▸ **Text to read**:
The primary emission from a combustion source is NO. The NO in the atmosphere reacts with readily available O3 and generates NO2. When there is sufficient solar irradiance, the NO2 that is formed decomposes into NO and O3. The concentration of NO2 increases either when there is too much NO and O3 in the atmosphere or when there is insufficient solar irradiance. The accumulation of NO2 in the atmosphere is a result of the domination of Eq. 1 over Eq. 2. In the early morning hours, when there is excess NO and O3 in the atmosphere and the solar irradiance is insufficient, Eq. 1 dominates the system. As a result, NO2 increases in the atmosphere. As the solar irradiance impinging upon the troposphere increases at midday, however, Eq. 2 begins to dominate, NO2 decomposes into NO and the O3 concentration increases. In the studies conducted by Castellano et al. (2009), Mavroidis and Ilia (2012), and Notario et al. (2013), a similar NO2-O3 relationship was observed. Therefore, when the NO2 concentration decreases, the O3 concentration increases. In winter, the outdoor concentrations of NO2 and SO2 increased during daylight hours when anthropogenic activities were at high levels (Fig. 3). On the other hand, winter O3 concentrations did not vary with time and were lower than in the summer. This finding can be explained by the lower levels of solar irradiance reaching the ground in Kocaeli in the winter. As given by Eq. 2, the decrease in solar irradiance reaching the troposphere in winter decreases ozone formation and hence allows NO2 to accumulate in the atmosphere.

▸ **Objective 1**:
In the passage on nitrogen oxides and ozone, what is the primary emission from a combustion source?
▸ **Objective 2**:
Summarize the passage on nitrogen oxides and ozone in two sentences.
▸ **Objective 3**:
Pick up the passage on nitrogen oxides and ozone after its last sentence and keep writing.

▸ **Supplied information**:
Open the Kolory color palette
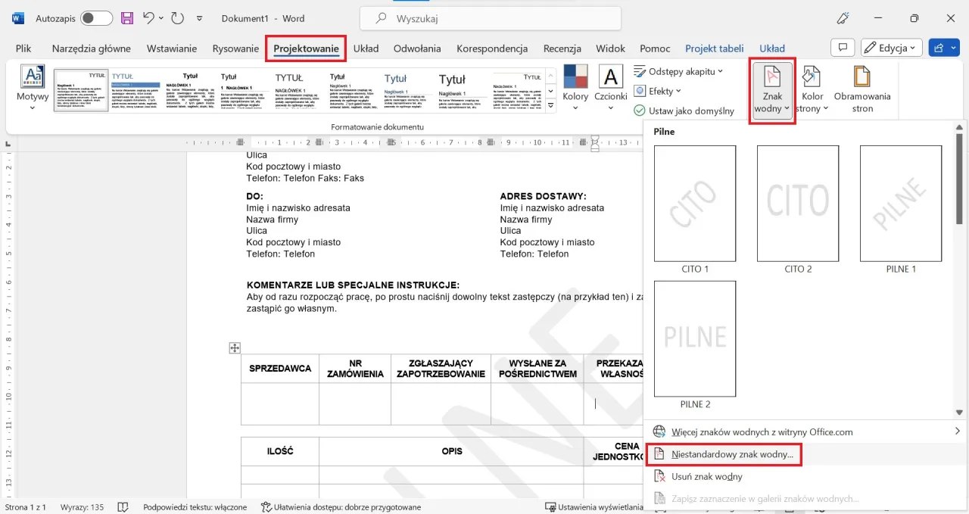Image resolution: width=969 pixels, height=514 pixels. coord(575,89)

▸ **Exercise response 1**:
NO.

▸ **Exercise response 2**:
Combustion emits NO, which reacts with O3 to form NO2, and sufficient sunlight splits NO2 back into NO and O3, so NO2 builds up in the early morning and O3 rises at midday as NO2 falls. In winter, NO2 and SO2 rose during daylight hours of high human activity, while O3 stayed steady and lower than in summer because less solar irradiance reached the ground in Kocaeli.

▸ **Exercise response 3**:
In indoor home environments, the concentration of NO2 increases early in the morning, primarily due to cooking activities. The influence of outdoor emissions might also play a role because the indoor concentrations of NO2 increased along with the outdoor concentrations.

In indoor office environments, NO2 concentrations increase in the morning hours of the summer season. The concentrations of NO2 started to decrease after midday and the SO2 and O3 concentrations increased, just as in outdoor environments. This finding shows that office environments in summer are not completely isolated from the outdoors; the intrusion of outdoor air decreases NO2 concentrations and increases SO2 and O3 concentrations. In winter, the variations in the concentrations of inorganic gases were almost the same as in summer, except for O3, which was not produced in indoor environments.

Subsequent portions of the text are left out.